3.Porque é que sentimos atracção
por esta poesia? Eu creio que tal atracção se deve ao facto de o
autor ter sido capaz de encontrar a linguagem mais adequada aos
temas e ao mesmo tempo o ritmo próprio que faz pulsar o poema.
Quando este equilíbrio é conseguido, então (e por maioria de razão),
forma e conteúdo são, realmente, duas faces de uma mesma realidade
(digo, unidade), fundidas e confundidas.
Para conseguir esse equilíbrio, o
poeta serviu-se de uma série de tropos e eu permitir-me-ia destacar
alguns: a anáfora e a aliteração directamente ligadas ao ritmo e à
qualidade musical do poema, a anástrofe ou inversão e finalmente a
metáfora como processo imagético e analógico.
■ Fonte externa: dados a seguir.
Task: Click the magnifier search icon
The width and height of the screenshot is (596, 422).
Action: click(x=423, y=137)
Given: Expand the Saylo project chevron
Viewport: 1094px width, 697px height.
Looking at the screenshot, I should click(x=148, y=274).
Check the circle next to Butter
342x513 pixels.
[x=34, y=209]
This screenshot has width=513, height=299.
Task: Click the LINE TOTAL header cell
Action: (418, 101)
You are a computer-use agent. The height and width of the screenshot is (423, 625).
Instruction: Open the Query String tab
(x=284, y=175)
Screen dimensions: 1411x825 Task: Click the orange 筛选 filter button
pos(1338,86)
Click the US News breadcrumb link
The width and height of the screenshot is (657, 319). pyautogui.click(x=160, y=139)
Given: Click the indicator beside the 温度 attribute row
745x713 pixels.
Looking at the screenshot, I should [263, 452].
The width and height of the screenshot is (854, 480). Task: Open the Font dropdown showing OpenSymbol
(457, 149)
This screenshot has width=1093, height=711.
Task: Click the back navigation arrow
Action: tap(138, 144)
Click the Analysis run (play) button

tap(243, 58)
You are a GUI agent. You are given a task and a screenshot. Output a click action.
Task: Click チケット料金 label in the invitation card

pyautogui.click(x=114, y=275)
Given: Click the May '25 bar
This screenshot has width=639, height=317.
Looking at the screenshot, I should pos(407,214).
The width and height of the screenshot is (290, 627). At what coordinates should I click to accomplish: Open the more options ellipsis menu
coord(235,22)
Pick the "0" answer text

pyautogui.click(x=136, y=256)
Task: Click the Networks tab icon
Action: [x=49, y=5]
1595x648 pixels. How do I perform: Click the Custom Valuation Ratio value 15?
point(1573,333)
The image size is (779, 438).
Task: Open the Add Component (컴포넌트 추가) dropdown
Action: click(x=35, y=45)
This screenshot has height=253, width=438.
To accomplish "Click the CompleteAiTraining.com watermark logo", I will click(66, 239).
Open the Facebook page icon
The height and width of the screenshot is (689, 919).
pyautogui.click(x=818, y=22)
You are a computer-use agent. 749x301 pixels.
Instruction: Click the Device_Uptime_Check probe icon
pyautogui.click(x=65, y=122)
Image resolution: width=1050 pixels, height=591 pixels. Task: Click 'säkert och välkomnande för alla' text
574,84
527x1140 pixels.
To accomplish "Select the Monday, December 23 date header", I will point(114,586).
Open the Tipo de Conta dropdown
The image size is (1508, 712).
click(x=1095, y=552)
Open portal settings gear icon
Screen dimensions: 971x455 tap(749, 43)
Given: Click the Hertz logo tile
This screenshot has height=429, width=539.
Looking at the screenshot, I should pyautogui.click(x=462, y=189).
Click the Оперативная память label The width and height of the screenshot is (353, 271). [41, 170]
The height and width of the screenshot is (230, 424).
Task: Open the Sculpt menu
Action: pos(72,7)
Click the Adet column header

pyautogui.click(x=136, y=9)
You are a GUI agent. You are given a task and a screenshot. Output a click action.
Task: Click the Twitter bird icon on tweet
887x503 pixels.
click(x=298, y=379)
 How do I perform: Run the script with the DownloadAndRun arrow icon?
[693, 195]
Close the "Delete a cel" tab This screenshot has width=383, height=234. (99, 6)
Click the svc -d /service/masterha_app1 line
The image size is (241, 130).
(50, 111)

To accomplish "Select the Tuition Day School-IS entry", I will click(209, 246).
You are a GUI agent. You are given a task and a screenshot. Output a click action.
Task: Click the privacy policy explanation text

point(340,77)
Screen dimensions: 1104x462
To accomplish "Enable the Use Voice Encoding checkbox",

Anáfora – São raros os poemas onde
não intervém esta figura. Ela impõe um ritmo e ajuda a reforçar uma
ideia. A repetição ocorre com frequência mais do que uma vez e,
regra geral, é mais concisa a repetição do que o sintagma original.,
Alguns exemplos:
p. 9 – Como é triste ou alegre, ou
outra coisa (linha 1) (...)
Como é triste ou alegre. (linha 9)
p. 11 – Recua docemente (linha 1)
(...)
Recua (linha 5)
p. 15 – Surge no vidro o jeito
(linha 1) (...)
Surge no vidro (linha 9)
p. 53 – Ao longe, o ritmo
crepuscular das águas (linha 1) (...)
Ao longe, o ritmo crepuscular (linha 7)
Outras vezes, a anáfora
apresenta-se simultaneamente com inversão
p. 45 – E vemos estar a ouvir
(linha 2) (...)
Estar a ouvir tem a alma (linha 9)
Aliteração – Apenas dois exemplos
ao acaso:
(...) não é nossa. Não é dela /
Alua-se em sua mão // (p. 15) (...)
(...) como um campo recente de
centeio (p.16)
Anástrofe ou inversão – O emprego
deste tropo leva a um afastamento em relação ao discurso mais comum,
o do quotidiano, permitindo a obtenção de efeitos de grande beleza.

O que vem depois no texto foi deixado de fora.